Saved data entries

========================================

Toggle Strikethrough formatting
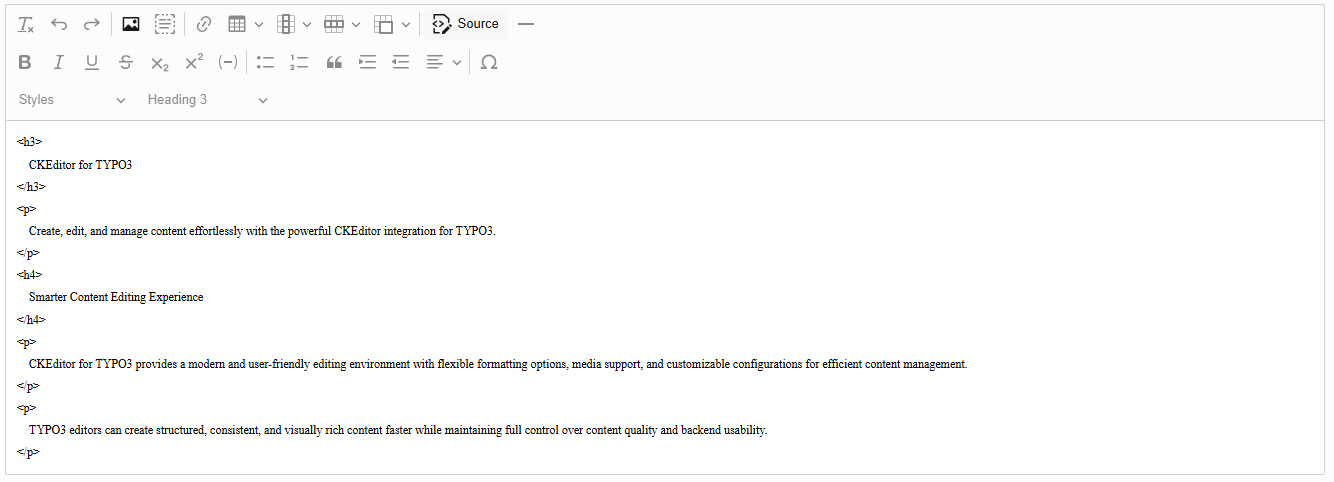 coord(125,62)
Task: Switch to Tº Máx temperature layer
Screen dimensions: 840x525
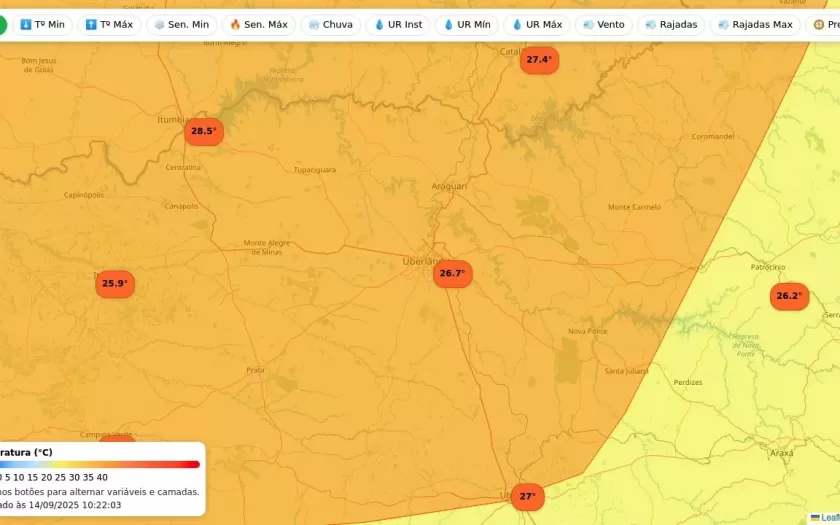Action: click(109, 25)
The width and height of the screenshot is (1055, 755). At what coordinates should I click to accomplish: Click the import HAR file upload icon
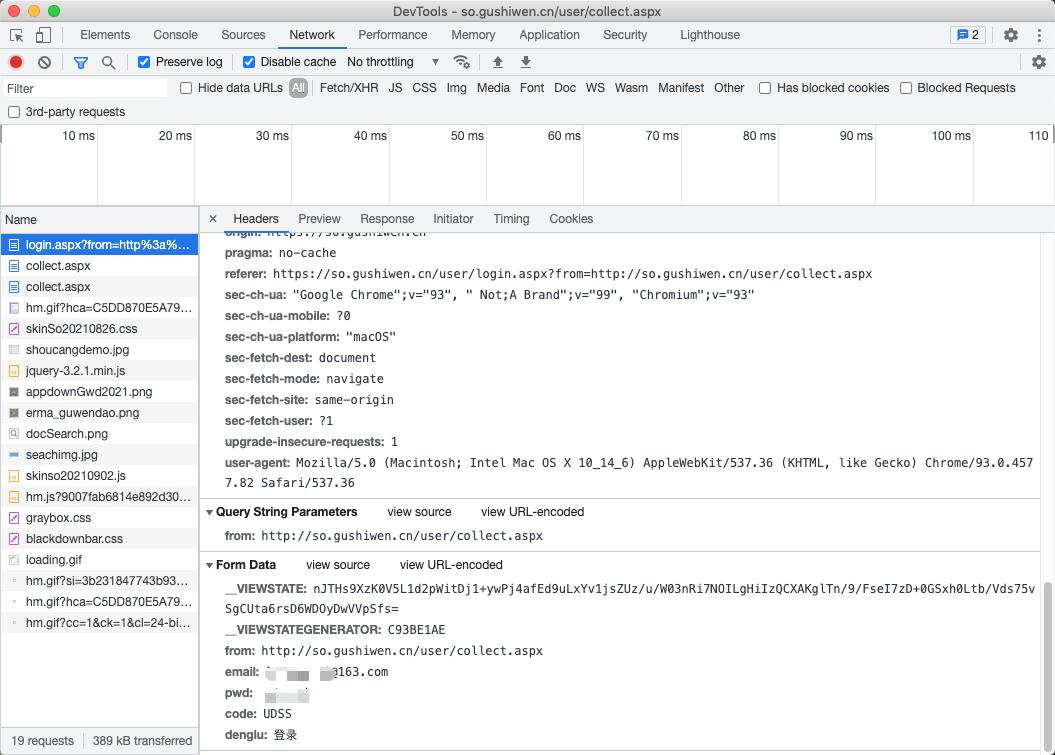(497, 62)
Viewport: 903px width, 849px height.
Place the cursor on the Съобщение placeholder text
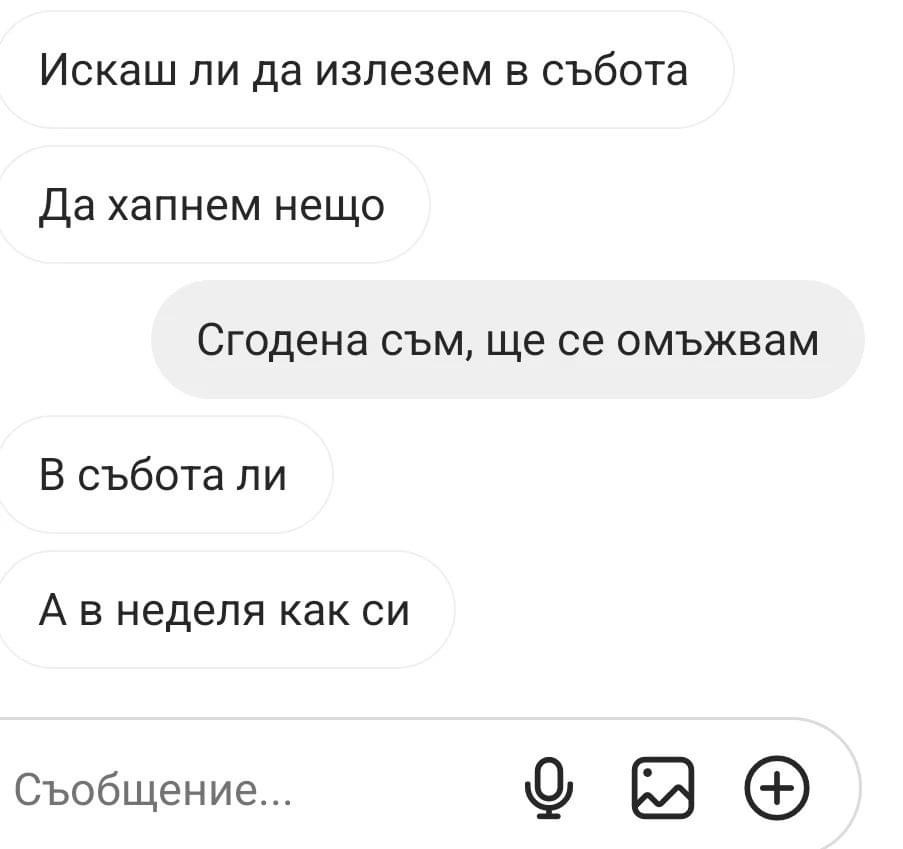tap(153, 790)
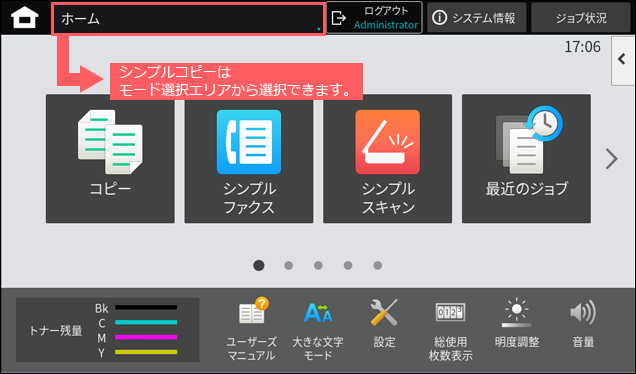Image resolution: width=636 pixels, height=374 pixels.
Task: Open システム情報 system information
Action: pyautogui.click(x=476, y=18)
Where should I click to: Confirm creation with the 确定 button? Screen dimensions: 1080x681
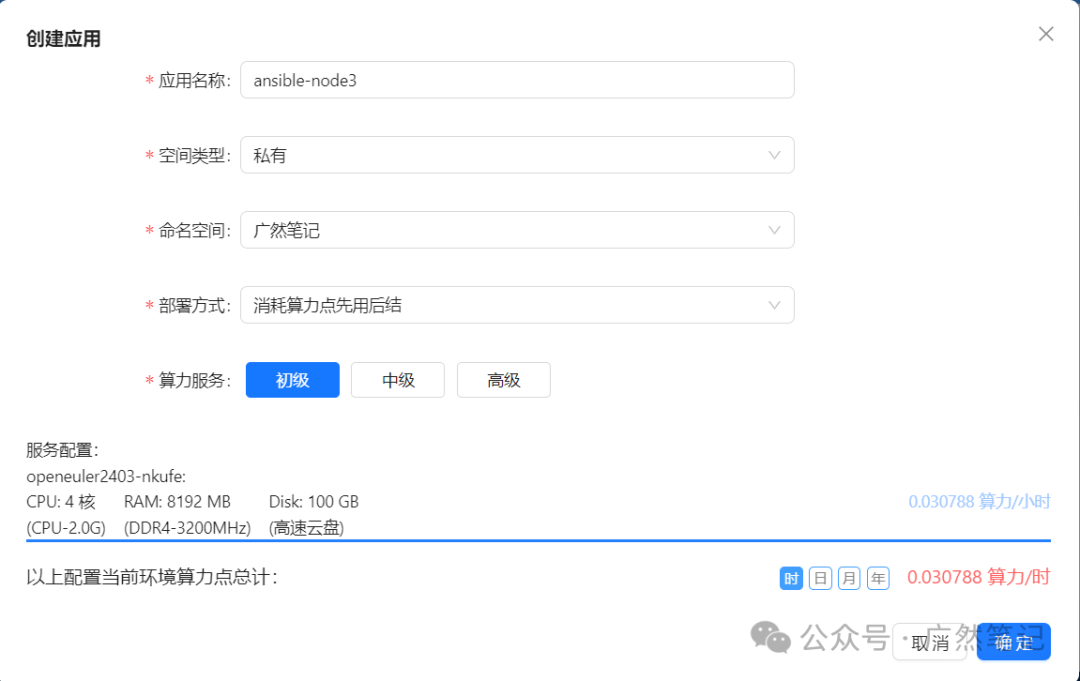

========================================

Copy every record exactly, leaving the pictures out.

Problem solution:
Toggle Strikethrough formatting
 coord(125,62)
Task: Switch to Tº Máx temperature layer
Screen dimensions: 840x525
Action: click(109, 25)
The width and height of the screenshot is (1055, 755). At what coordinates should I click to accomplish: Click the import HAR file upload icon
(497, 62)
Viewport: 903px width, 849px height.
Place the cursor on the Съобщение placeholder text
tap(153, 790)
Image resolution: width=636 pixels, height=374 pixels.
Task: Open システム情報 system information
Action: pyautogui.click(x=476, y=18)
Where should I click to: Confirm creation with the 确定 button? Screen dimensions: 1080x681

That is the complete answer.